Smoke breaks may be costing employers more than they think, with U.K. businesses losing around $14.50 billion a year, according to a new study.
The average British smoker takes four smoking breaks during the work day, lasting around 10 minutes each, as well as taking nearly an entire day more in sick leave a year than non-smokers, a study by the Centre for Economics and Business Research found.
(Read more: If you want to earn more money, quit smoking)
"This equates to 136 hours of lost productive time every year for the average smoker – costing the average business 1,522 pounds (around $2,537) in unproductive wages," CEBR said. It noted smokers make up around 20 percent of the U.K. workforce.
The extra cost of a smoking employee may be higher in the U.S. A Gallup poll late last year estimated employers were dunned an extra $3,077 a year for each smoker, assuming it cost $341 for each complete missed workday and around $13 a day for partial-absenteeism due to recurring smoke breaks.
In addition, healthcare costs for smokers were around $2,056 a year higher compared with non-smokers, the poll found, noting around 19.1 percent of U.S. workers smoke.
"Workers who smoke cost the U.S. economy an estimated $278 billion annually in lost productivity due to absenteeism and extra healthcare costs," Gallup said. "These individuals report more than seven additional unhealthy days and about 2.5 additional missed workdays each year compared with their counterparts who do not smoke."

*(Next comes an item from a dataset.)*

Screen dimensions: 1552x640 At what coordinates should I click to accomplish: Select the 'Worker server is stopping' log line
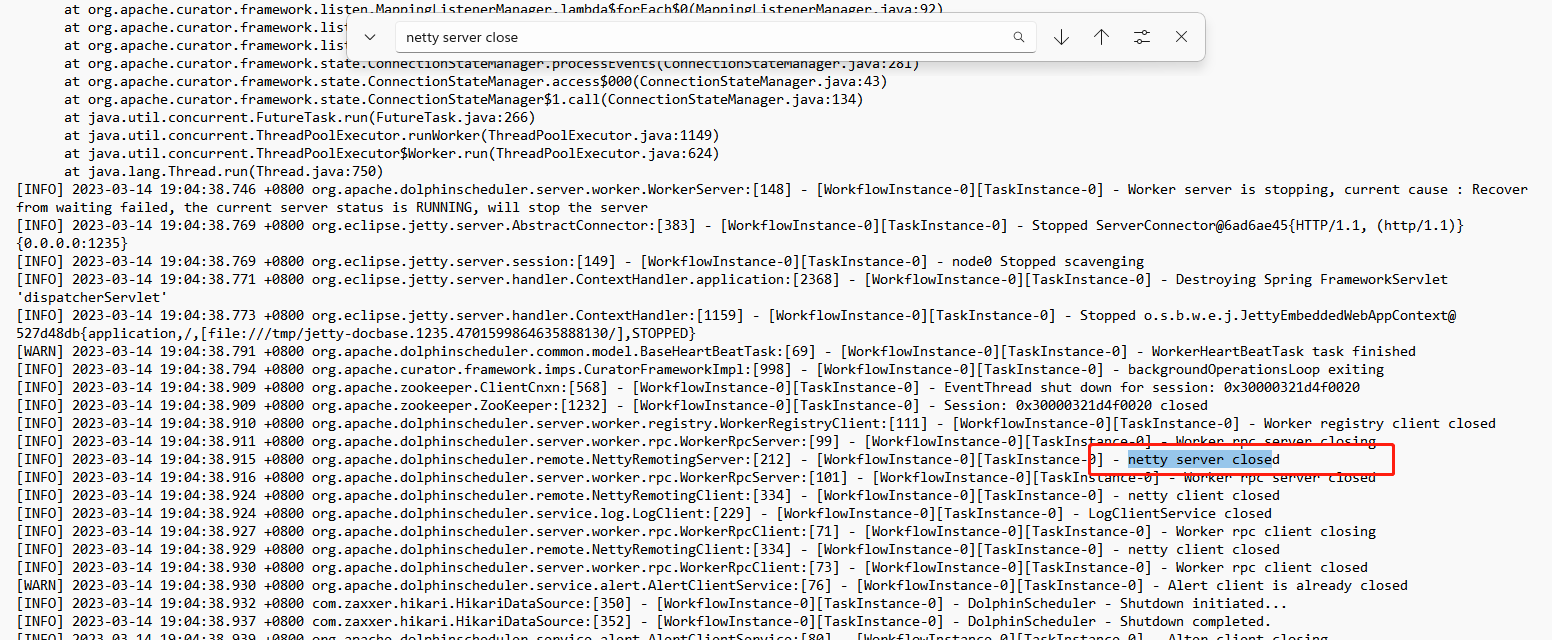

Smoking isn't doing workers any favors either. Smokers only earn about 80 percent of what non-smokers earn, according to a paper last year from Federal Reserve Bank of Atlanta economists Julie Hotchkiss and Melinda Pitt. People who used to smoke and quit more than a year earlier, though, earn 7 percent more than people who never lit up in the first place.
(Read more: US surgeon general calls for end of tobacco epidemic)
The two researchers attribute about 60 percent of the wage gap between smokers and nonsmokers to demographic differences—collectively, smokers tend to be less-educated than nonsmokers, for instance—but the rest were ascribed to what they called, "unmeasured factors."
They and other experts theorize that there could be personality traits that differentiate current smokers, former smokers and nonsmokers, such as ex-smokers' development of increased self-discipline.
(Read more: Why employers should watch unfaithful spouses)
There is hope for employers. The CEBR study found most U.K. smokers would welcome efforts by their employers to help them quit smoking. In the U.S., cost savings from having insurers cover smoking cessation programs can be large.
The cost of a smoking cessation program can range from $144-$804 per smoker, compared with estimated savings of around $1.3 million a year per 10,000 smokers, according to a 2012 actuarial study from Leif Associates.
Tobacco isn't the only sin that costs employers. Alcohol was estimated to cost around 7.3 billion pounds a year in lost productivity in the U.K., according to the 2012 Government Alcohol Strategy. While in the U.S., about 72 percent of the $223.5 billion cost of excessive alcohol consumption was due to lost workplace productivity, according to a 2006 study by the Centers for Disease Control and Prevention.